Le Gouvernement congolais déplore le fait qu’il n’a pas reçu des réponses appropriées aux préoccupations légitimes soulevées lors de la réunion du Groupe technique de travail du 27 mars 2018 qu’il a eue avec ses partenaires humanitaires. Aussi a-t-il décidé de sa non-participation à cette conférence.
En effet, le Gouvernement congolais s’est basé sur la résolution 46/182 du 19 décembre de 1991 de l‘Assemblée générale des Nations Unies sur le renforcement de la coordination de l’Aide humanitaire d’urgence en ses points 2, 3 et 4. Selon cette résolution, « l’Aide humanitaire doit être fournie conformément au principe d’humanité, de neutralité et d’impartialité. » Et de noter que « la souveraineté, l’intégrité territoriale et l’unité nationale des États doivent être pleinement respecter en conformité avec la Charte des Nations Unies. »
Pour justifier également sa position, le Gouvernement congolais s’appuie sur la Convention de l’Union africaine sur la protection et l‘assistance des personnes déplacées en Afrique dont la RDC est signataire en son article 13 point 1. Il y est stipulé que les États parties peuvent créer et maintenir un registre à jour de toutes les personnes déplacées dans leur juridiction ou sous leur contrôle effectif.

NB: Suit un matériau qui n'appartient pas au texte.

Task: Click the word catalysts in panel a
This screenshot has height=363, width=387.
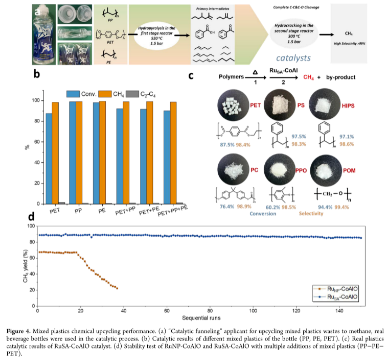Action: [x=292, y=58]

Se faisant, les États parties peuvent travailler en collaboration avec les organisations internationales, les Agences humanitaires ou les organisations de la Société civile.
Fort de ces argumentations, le Gouvernement congolais a constaté l’absence de mission conjointe Gouvernement-Acteurs humanitaires pour l’évaluation et la validation des données mises sur place publique. Contrairement au chiffre de 4 500 000 déplacés internes, le gouvernement avance un chiffre total de 241 346 personnes déplacées internes dans 69 sites répertoriés sur toute l’étendue du territoire national.
Il est aussi question de la non-communication au Gouvernement par les organisateurs des termes de référence de la Conférence de Genève ; et de l’absence d’un plan harmonisé d’utilisation des fonds à collecter lors de cette conférence.
Alors, pourquoi les humanitaires de l’ONU s’arrogent-ils le droit de réunir les donateurs devant voler au secours de la RDC ? Et surtout, lorsque l’on sait que l’Aide humanitaire doit être fournie avec le consentement du pays touché et, en principe, sur la base d’un appel de ce pays. Auquel il revient l’initiative, l’organisation, la coordination et la mise en œuvre de l’Aide humanitaire sur son territoire. Il y a anguille sous roche.